[EXTRACTED INFORMATION Boundary: Start]

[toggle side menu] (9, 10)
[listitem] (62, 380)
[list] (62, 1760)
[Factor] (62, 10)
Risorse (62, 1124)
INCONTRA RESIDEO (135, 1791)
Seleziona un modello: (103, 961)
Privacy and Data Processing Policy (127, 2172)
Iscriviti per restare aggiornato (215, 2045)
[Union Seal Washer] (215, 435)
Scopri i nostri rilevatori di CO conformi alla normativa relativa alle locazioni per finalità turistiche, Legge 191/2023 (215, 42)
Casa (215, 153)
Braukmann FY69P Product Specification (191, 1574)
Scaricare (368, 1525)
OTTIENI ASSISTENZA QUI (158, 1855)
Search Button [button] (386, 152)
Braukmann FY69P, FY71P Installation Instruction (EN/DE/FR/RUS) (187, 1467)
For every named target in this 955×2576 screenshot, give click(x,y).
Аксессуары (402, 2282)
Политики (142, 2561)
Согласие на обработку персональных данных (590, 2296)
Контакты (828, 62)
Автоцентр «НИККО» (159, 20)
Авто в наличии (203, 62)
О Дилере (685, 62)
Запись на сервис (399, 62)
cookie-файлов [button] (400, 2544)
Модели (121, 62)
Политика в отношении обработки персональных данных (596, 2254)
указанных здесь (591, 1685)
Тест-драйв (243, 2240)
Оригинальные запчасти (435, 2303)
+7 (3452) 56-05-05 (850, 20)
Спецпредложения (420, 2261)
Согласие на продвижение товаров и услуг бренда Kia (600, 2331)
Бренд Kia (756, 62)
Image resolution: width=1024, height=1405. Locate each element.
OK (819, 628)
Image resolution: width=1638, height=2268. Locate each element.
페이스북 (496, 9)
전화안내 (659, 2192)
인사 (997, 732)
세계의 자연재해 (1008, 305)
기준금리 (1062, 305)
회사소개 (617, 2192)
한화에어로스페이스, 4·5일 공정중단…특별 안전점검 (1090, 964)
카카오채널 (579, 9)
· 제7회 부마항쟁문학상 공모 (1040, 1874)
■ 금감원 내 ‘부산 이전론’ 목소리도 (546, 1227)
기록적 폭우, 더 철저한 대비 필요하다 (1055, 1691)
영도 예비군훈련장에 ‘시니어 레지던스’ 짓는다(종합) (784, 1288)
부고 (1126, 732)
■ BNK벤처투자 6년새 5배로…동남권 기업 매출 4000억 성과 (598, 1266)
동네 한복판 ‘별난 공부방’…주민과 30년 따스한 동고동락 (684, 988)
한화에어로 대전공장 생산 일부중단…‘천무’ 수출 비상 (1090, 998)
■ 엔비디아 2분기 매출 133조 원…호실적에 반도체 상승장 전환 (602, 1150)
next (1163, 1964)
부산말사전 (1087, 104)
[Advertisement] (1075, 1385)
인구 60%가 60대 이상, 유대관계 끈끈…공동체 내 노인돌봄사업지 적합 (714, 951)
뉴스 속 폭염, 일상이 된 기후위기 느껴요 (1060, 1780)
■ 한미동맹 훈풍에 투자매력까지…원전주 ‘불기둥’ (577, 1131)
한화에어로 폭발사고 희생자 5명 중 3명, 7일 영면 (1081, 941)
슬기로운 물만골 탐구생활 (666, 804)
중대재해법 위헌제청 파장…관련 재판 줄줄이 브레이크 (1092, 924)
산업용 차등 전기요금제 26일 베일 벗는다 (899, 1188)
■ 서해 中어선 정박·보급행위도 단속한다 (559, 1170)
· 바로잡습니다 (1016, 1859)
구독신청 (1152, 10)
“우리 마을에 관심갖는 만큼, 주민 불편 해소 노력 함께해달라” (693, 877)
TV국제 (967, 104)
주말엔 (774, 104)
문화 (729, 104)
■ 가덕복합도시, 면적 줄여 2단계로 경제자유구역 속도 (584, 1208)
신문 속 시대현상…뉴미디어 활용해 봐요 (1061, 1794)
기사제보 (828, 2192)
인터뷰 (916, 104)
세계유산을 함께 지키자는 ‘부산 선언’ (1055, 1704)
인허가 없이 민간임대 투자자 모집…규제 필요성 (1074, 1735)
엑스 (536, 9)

[EXTRACTED INFORMATION Boundary: End]

## EXERCISE AIM
Nothing should be left out: return all of the records exactly.

## EXERCISE ANSWER
[toggle side menu] (9, 10)
[listitem] (62, 380)
[list] (62, 1760)
[Factor] (62, 10)
Risorse (62, 1124)
INCONTRA RESIDEO (135, 1791)
Seleziona un modello: (103, 961)
Privacy and Data Processing Policy (127, 2172)
Iscriviti per restare aggiornato (215, 2045)
[Union Seal Washer] (215, 435)
Scopri i nostri rilevatori di CO conformi alla normativa relativa alle locazioni per finalità turistiche, Legge 191/2023 (215, 42)
Casa (215, 153)
Braukmann FY69P Product Specification (191, 1574)
Scaricare (368, 1525)
OTTIENI ASSISTENZA QUI (158, 1855)
Search Button [button] (386, 152)
Braukmann FY69P, FY71P Installation Instruction (EN/DE/FR/RUS) (187, 1467)
For every named target in this 955×2576 screenshot, give click(x,y).
Аксессуары (402, 2282)
Политики (142, 2561)
Согласие на обработку персональных данных (590, 2296)
Контакты (828, 62)
Автоцентр «НИККО» (159, 20)
Авто в наличии (203, 62)
О Дилере (685, 62)
Запись на сервис (399, 62)
cookie-файлов [button] (400, 2544)
Модели (121, 62)
Политика в отношении обработки персональных данных (596, 2254)
указанных здесь (591, 1685)
Тест-драйв (243, 2240)
Оригинальные запчасти (435, 2303)
+7 (3452) 56-05-05 (850, 20)
Спецпредложения (420, 2261)
Согласие на продвижение товаров и услуг бренда Kia (600, 2331)
Бренд Kia (756, 62)
Image resolution: width=1024, height=1405. Locate each element.
OK (819, 628)
Image resolution: width=1638, height=2268. Locate each element.
페이스북 (496, 9)
전화안내 (659, 2192)
인사 (997, 732)
세계의 자연재해 (1008, 305)
기준금리 (1062, 305)
회사소개 (617, 2192)
한화에어로스페이스, 4·5일 공정중단…특별 안전점검 (1090, 964)
카카오채널 (579, 9)
· 제7회 부마항쟁문학상 공모 (1040, 1874)
■ 금감원 내 ‘부산 이전론’ 목소리도 (546, 1227)
기록적 폭우, 더 철저한 대비 필요하다 (1055, 1691)
영도 예비군훈련장에 ‘시니어 레지던스’ 짓는다(종합) (784, 1288)
부고 (1126, 732)
■ BNK벤처투자 6년새 5배로…동남권 기업 매출 4000억 성과 (598, 1266)
동네 한복판 ‘별난 공부방’…주민과 30년 따스한 동고동락 (684, 988)
한화에어로 대전공장 생산 일부중단…‘천무’ 수출 비상 (1090, 998)
■ 엔비디아 2분기 매출 133조 원…호실적에 반도체 상승장 전환 (602, 1150)
next (1163, 1964)
부산말사전 (1087, 104)
[Advertisement] (1075, 1385)
인구 60%가 60대 이상, 유대관계 끈끈…공동체 내 노인돌봄사업지 적합 (714, 951)
뉴스 속 폭염, 일상이 된 기후위기 느껴요 (1060, 1780)
■ 한미동맹 훈풍에 투자매력까지…원전주 ‘불기둥’ (577, 1131)
한화에어로 폭발사고 희생자 5명 중 3명, 7일 영면 (1081, 941)
슬기로운 물만골 탐구생활 (666, 804)
중대재해법 위헌제청 파장…관련 재판 줄줄이 브레이크 (1092, 924)
산업용 차등 전기요금제 26일 베일 벗는다 (899, 1188)
■ 서해 中어선 정박·보급행위도 단속한다 (559, 1170)
· 바로잡습니다 (1016, 1859)
구독신청 (1152, 10)
“우리 마을에 관심갖는 만큼, 주민 불편 해소 노력 함께해달라” (693, 877)
TV국제 (967, 104)
주말엔 (774, 104)
문화 (729, 104)
■ 가덕복합도시, 면적 줄여 2단계로 경제자유구역 속도 (584, 1208)
신문 속 시대현상…뉴미디어 활용해 봐요 (1061, 1794)
기사제보 (828, 2192)
인터뷰 (916, 104)
세계유산을 함께 지키자는 ‘부산 선언’ (1055, 1704)
인허가 없이 민간임대 투자자 모집…규제 필요성 (1074, 1735)
엑스 (536, 9)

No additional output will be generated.